[[ Source material, beginning ]]
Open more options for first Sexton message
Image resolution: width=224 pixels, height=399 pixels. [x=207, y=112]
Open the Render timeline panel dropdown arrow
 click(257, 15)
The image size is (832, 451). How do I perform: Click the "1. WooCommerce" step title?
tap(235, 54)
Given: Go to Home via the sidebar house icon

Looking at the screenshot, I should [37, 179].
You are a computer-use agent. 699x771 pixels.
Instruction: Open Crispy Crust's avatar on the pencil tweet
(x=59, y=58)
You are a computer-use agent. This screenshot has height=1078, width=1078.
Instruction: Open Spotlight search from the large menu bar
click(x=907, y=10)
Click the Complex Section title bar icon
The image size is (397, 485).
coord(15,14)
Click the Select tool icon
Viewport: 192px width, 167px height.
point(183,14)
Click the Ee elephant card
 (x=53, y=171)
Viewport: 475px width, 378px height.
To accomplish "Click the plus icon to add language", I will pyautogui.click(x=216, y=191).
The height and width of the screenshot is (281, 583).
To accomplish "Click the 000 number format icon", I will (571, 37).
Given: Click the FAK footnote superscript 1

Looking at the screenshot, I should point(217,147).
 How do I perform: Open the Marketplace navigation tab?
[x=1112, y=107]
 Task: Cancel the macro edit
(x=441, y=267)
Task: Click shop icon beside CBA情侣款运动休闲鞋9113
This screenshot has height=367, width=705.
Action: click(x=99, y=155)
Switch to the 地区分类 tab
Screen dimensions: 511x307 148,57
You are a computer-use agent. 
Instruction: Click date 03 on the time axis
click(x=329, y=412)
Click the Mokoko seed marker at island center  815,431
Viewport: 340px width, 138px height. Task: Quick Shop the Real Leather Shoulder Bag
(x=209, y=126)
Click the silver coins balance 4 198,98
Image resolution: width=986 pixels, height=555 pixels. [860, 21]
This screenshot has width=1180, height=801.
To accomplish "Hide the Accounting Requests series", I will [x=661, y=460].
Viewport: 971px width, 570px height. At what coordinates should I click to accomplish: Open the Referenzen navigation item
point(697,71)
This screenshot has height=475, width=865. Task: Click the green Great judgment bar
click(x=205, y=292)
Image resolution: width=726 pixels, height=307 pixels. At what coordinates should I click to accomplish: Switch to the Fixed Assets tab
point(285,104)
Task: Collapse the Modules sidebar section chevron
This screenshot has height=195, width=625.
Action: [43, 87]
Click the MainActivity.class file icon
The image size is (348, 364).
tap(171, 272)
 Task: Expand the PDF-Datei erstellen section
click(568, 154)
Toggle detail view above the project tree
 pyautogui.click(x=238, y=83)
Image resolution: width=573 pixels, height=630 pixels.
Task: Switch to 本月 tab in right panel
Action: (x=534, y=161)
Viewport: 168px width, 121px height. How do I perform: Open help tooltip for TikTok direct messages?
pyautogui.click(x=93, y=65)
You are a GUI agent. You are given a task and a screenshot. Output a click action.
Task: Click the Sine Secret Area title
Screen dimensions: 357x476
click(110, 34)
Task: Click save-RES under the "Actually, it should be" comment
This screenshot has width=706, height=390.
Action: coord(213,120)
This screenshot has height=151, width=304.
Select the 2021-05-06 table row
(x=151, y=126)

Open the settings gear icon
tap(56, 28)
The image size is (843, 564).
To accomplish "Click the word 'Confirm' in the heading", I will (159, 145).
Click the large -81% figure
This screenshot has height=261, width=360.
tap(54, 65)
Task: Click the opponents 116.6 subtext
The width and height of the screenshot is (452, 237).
[[ Source material, end ]]
_Description of the task_
When a line in the records above contains the word "computer", copy it.

_Written answer_
You are a computer-use agent. 699x771 pixels.
You are a computer-use agent. This screenshot has height=1078, width=1078.
You are a computer-use agent. 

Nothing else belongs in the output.